Extrait présenté:

○ ○ ○

Mots clés : Maroc, André Azoulay, Mohammed VI, Ali Amar, Edwy Plenel, Le grand malentendu,
Guéguerre de communiqués autour du livre d’Ali Amar
A l’heure où le Maroc célèbre les dix ans de règne de Mohammed VI, le livre à charge d’Ali Amar sur le Maroc du jeune souverain suscite toujours de vilains remous.
Pendant que la presse étrangère tartine sur le bilan — mitigé — des dix premières années du règne de Mohammed VI, on assiste, au Maroc, à de vilains règlements de comptes entre « amis ». En cause ? Le livre du journaliste et co-fondateur du Journal Hebdomadaire, Ali Amar. Publié chez Calmann-Lévy, « Mohammed VI, le grand malentendu » est le premier ouvrage critique sur le royaume enchanté de Mohammed VI écrit par un journaliste marocain.
D’où le grand malaise au sein du Makhzen où, visiblement, certains sont dans leurs petits souliers. Non pas à cause du contenu de l’ouvrage. Mais parce que l’auteur y égrène ses souvenirs en citant des personnes qui auraient tenu, dans le passé, des propos peu amènes sur le jeune souverain, comme le grand manitou des médias de feu Hassan II, André Azoulay.

○ ○ ○

Consigne A: Dans l'extrait présenté, réécrivez de façon plus concise le paragraphe commençant par « Pendant que la presse étrangère » en conservant ses faits principaux.
Consigne B:
D'après l'extrait présenté, répondez brièvement :
(i) Quel éditeur a publié le livre d'Ali Amar ?
(ii) De quel journal Ali Amar est-il co-fondateur ?
(iii) De quel souverain André Azoulay était-il le « grand manitou des médias » ?

Matériel fourni:
○ ○ ○

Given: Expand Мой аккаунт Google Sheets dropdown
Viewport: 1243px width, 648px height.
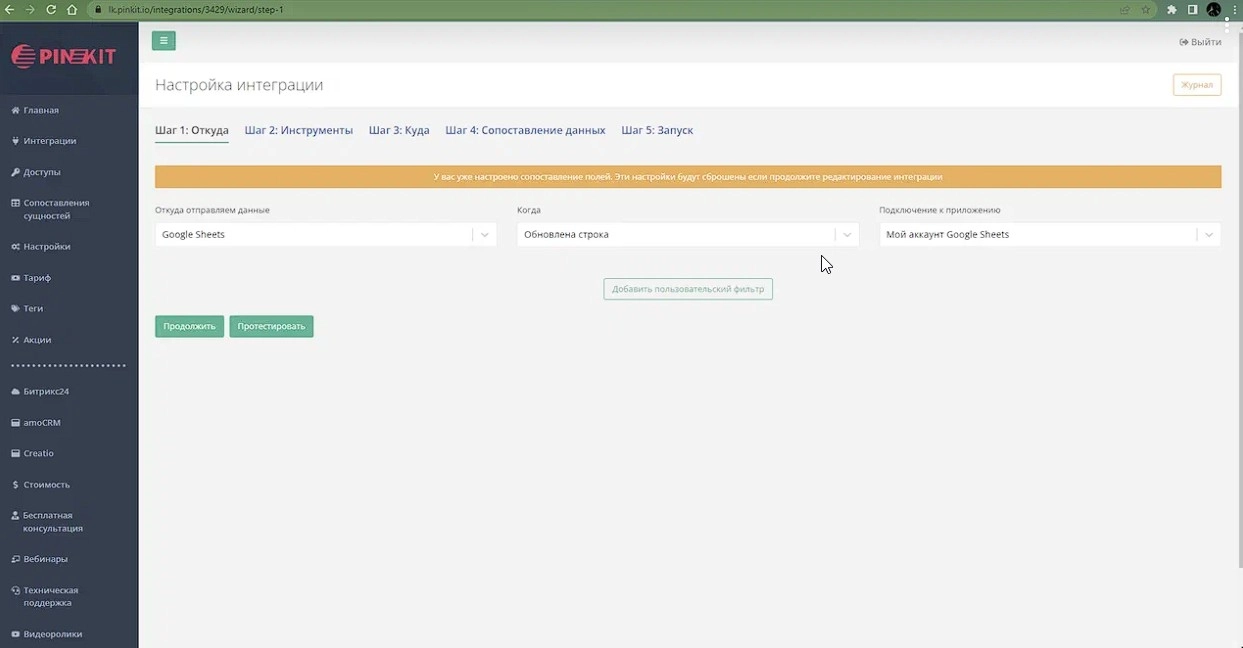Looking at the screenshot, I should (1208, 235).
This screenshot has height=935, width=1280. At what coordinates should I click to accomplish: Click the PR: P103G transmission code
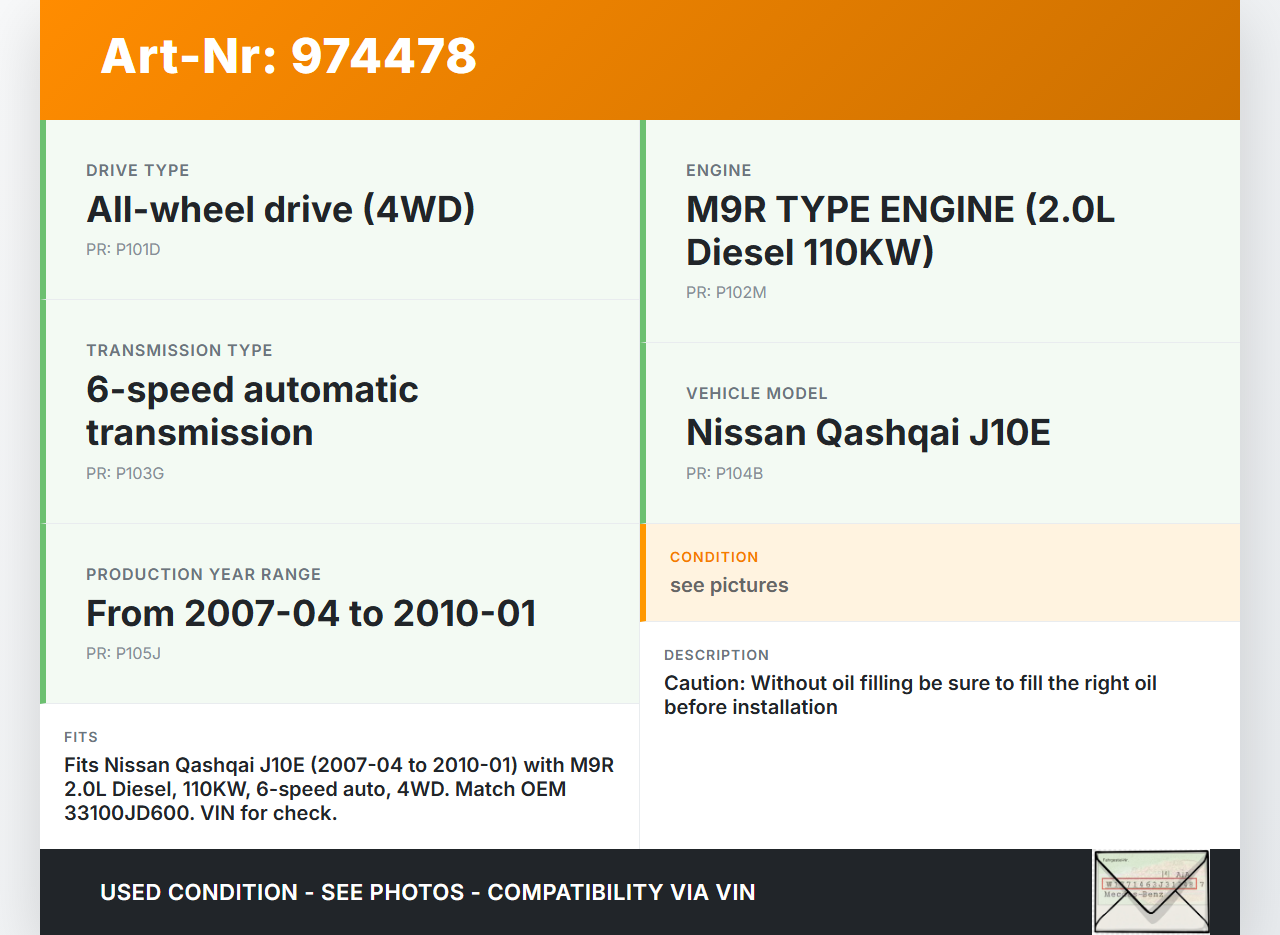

○ ○ ○

Réponse attendue A: Alors que la presse étrangère commente le bilan mitigé des dix premières années de règne de Mohammed VI, des règlements de comptes entre « amis » agitent le Maroc. Ils portent sur « Mohammed VI, le grand malentendu », paru chez Calmann-Lévy. Ce livre d'Ali Amar, journaliste et co-fondateur du Journal Hebdomadaire, est le premier ouvrage critique sur le royaume de Mohammed VI écrit par un journaliste marocain.

Réponse attendue B:
(i) Calmann-Lévy.
(ii) Le Journal Hebdomadaire.
(iii) De feu Hassan II.